Peter Sedgwick wrote:Thanks Gordon for all the links and info. This will keep me busy.
Peter Sedgwick wrote:
1. In this scenario would it work if I use earth bags for my supporting walls for the above described metal top?
(I was thinking to use cinder blocks but they seem too unstable.)
I would stack the earth bags with barbed wire and then cob the inside of the cavity before placing the metal top on, and then cob again over the whole thing. Are earth bags a problem that close to the flu gas chamber if the are covered in cob?
2. How should I approach clean outs for something like this?
3. Would earth bags be an issue against the edge of the raised wooden foundation? I will lay drainage gravel first.
4. Having a hard time finding insolation options here other than foam insulation board. Pumice is proving difficult even though we are on a giant volcano. Any other options?
5. At what layer in the "sandwich" do I add the insolation?
6. Will I still need some drainage gravel on grade if I'm using earth bags?
7. Am I totally nuts?
I will follow the books standard construction for a 6" J-tube configuration using firebricks for the feed tube, burn tunnal, and heat riser. Regular bricks and cob for manifold.

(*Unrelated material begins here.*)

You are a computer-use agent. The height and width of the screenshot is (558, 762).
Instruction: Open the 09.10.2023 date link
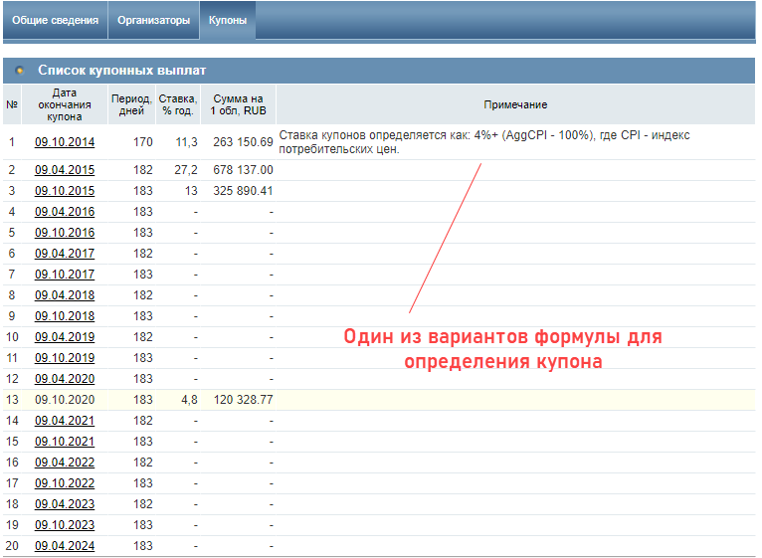coord(65,525)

Chimney will go more or less straight out the roof near the peek.
Peter Sedgwick wrote:
After watching videos and researching I feel like the bell bench would be the best option. Not a whole lot of info out there that I can find. Really going on Matt's explanation and the Sundog rebuild video for the construction tips. I've got access to tons of reclaimed cinder blocks. Thinking of using those, filled with cob, for the walls of the chamber then cobbing over and plastering with the same material I use on the floor. Maybe use paving stones for the top of the bench depending on how cheap I can get them. Other option would be to hammer out pieces of drum can like he did in the Sundog video. If anyone has other ideas I'm more than interested.